#### Stated goal:
Turn every line of the rows below into a JSON list of strings, one string per line, leaving out blank lines. Leave the pictures out.

##### Records for this exercise #####

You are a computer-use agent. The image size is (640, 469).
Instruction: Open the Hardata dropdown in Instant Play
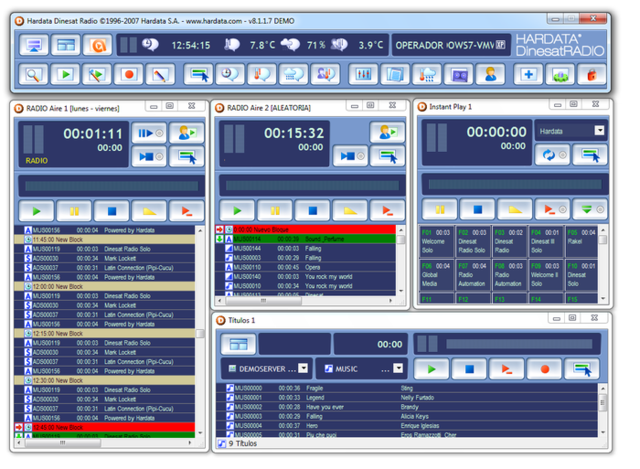pos(599,131)
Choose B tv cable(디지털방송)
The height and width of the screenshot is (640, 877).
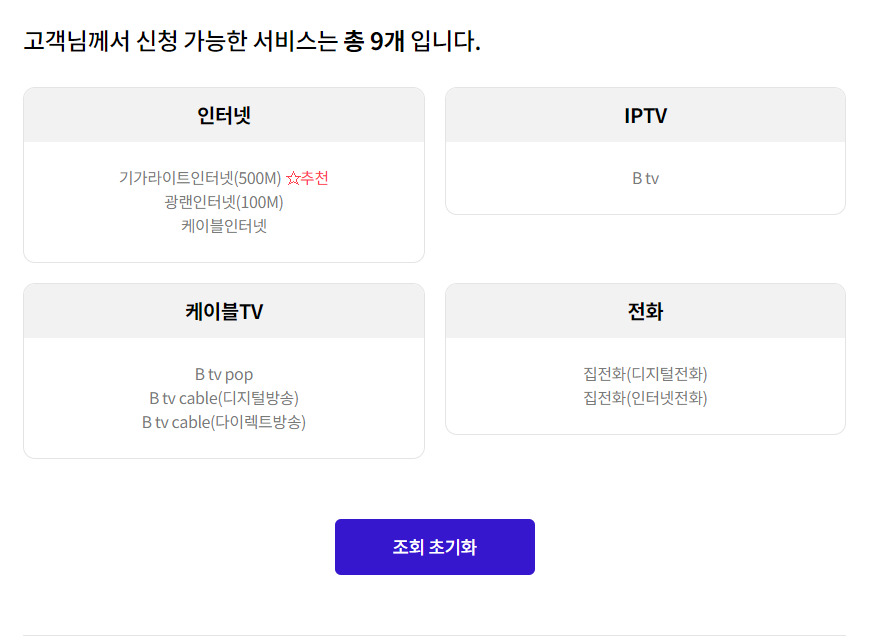[224, 398]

#####

#### Solution for this task:
[
  "You are a computer-use agent. The image size is (640, 469).",
  "Instruction: Open the Hardata dropdown in Instant Play",
  "pos(599,131)",
  "Choose B tv cable(디지털방송)",
  "The height and width of the screenshot is (640, 877).",
  "[224, 398]"
]